§ **Records for this exercise**:
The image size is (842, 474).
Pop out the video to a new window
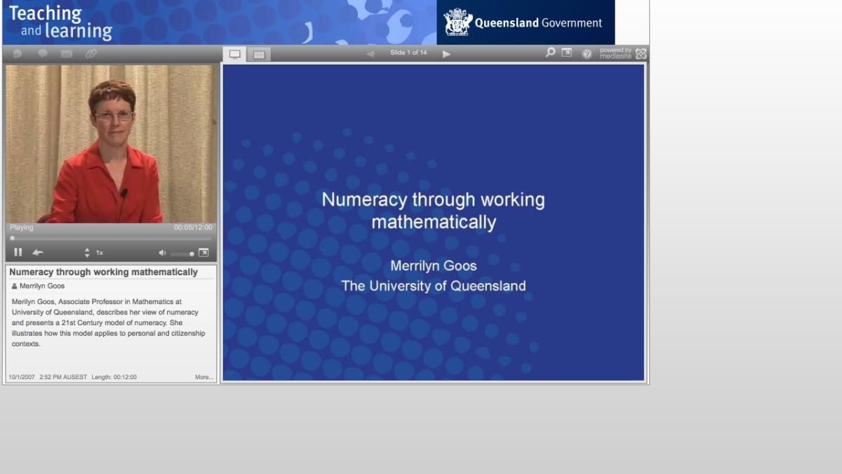tap(203, 252)
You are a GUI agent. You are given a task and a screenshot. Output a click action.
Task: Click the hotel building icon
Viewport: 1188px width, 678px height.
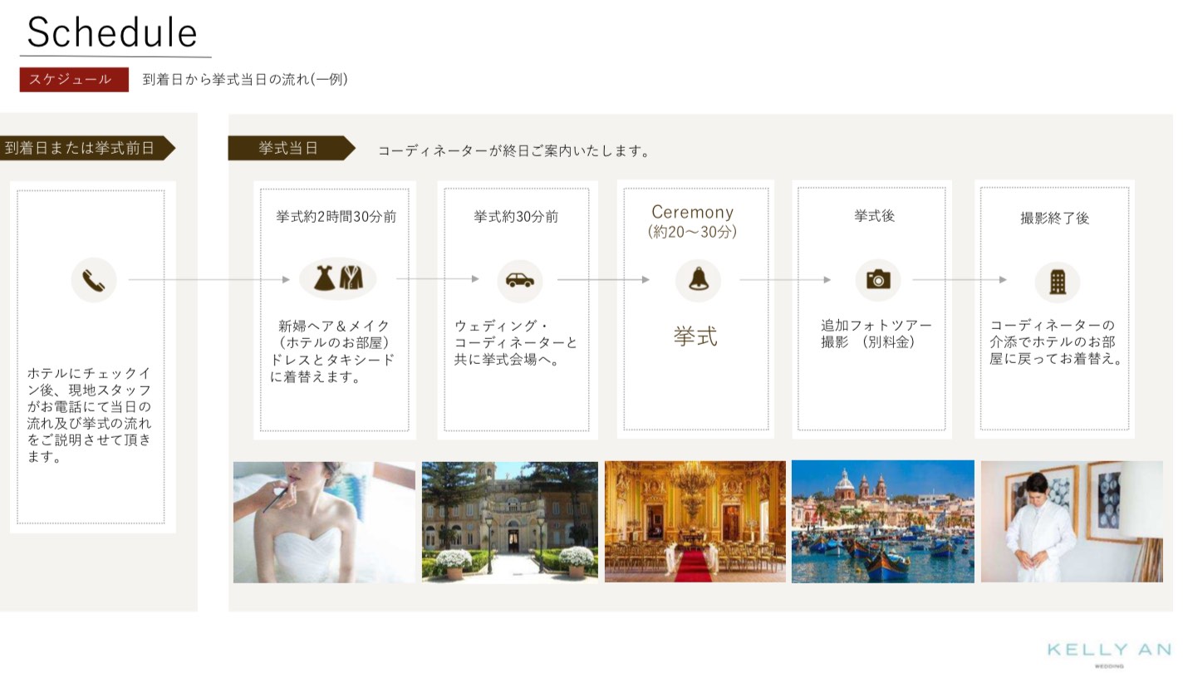1057,282

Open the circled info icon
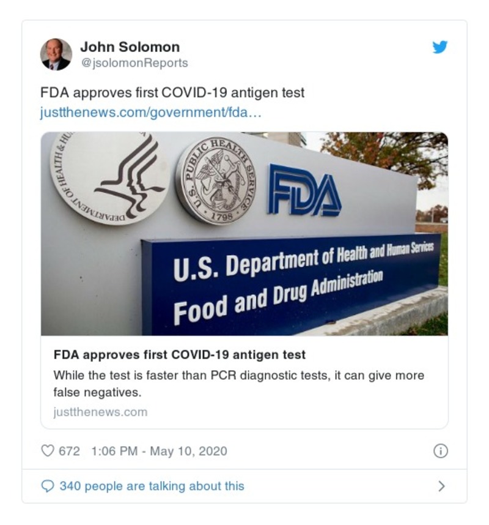(440, 452)
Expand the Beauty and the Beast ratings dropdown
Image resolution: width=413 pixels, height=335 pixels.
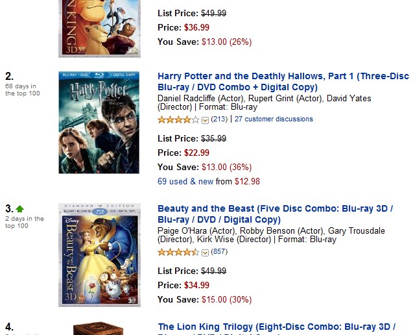(x=205, y=252)
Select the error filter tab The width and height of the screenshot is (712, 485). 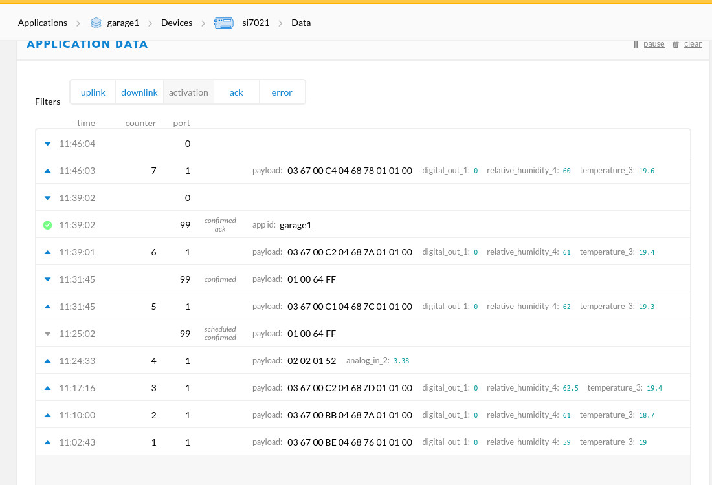(x=282, y=92)
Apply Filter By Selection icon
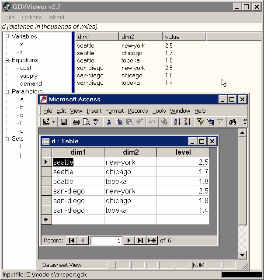The width and height of the screenshot is (264, 280). tap(200, 122)
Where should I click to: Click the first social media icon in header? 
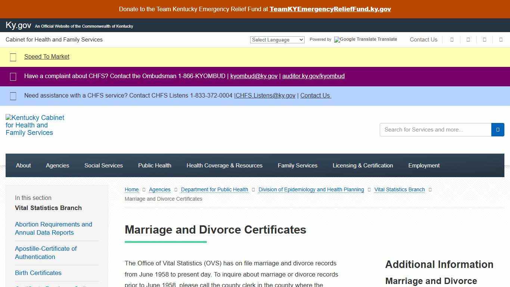pos(451,40)
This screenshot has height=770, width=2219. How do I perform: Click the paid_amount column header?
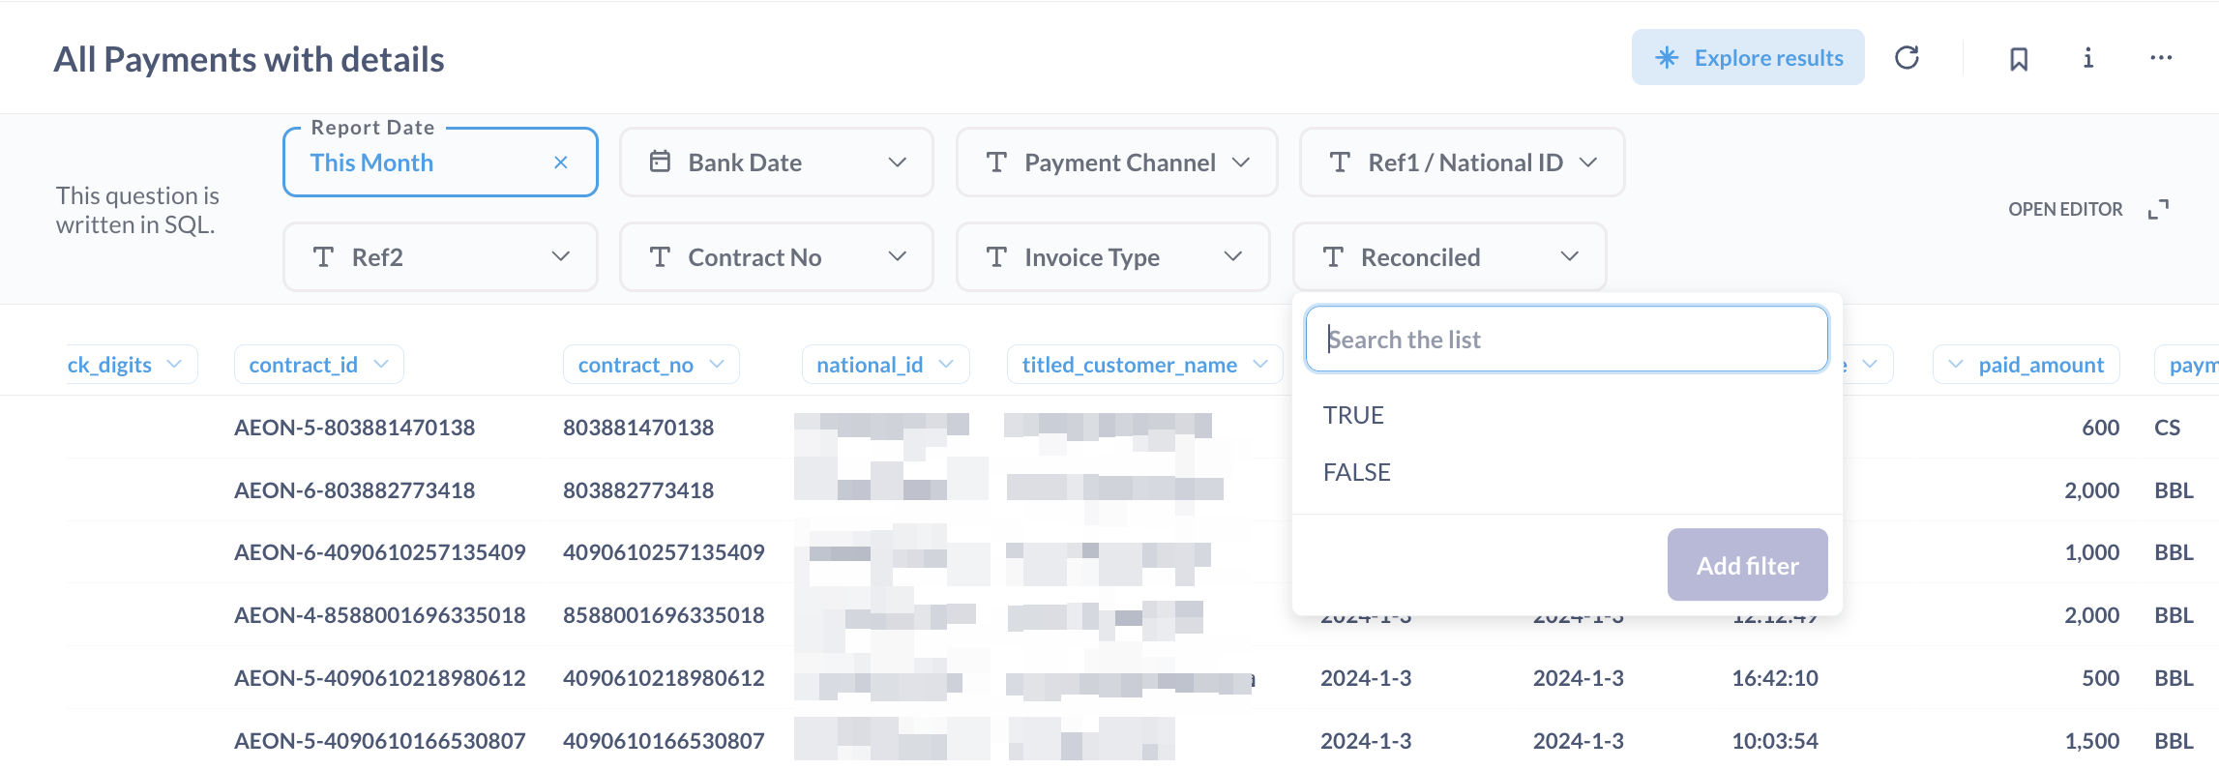point(2040,365)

§ **Task**: The line containing "Apply Filter By Selection icon" marks the start: set down exactly that line and every line after it through the last line of the data, without any pictures.

§ **Solution**:
Apply Filter By Selection icon
The width and height of the screenshot is (264, 280). tap(200, 122)
Where should I click to: Click the first social media icon in header? 
pos(451,40)
This screenshot has height=770, width=2219. How do I perform: Click the paid_amount column header?
point(2040,365)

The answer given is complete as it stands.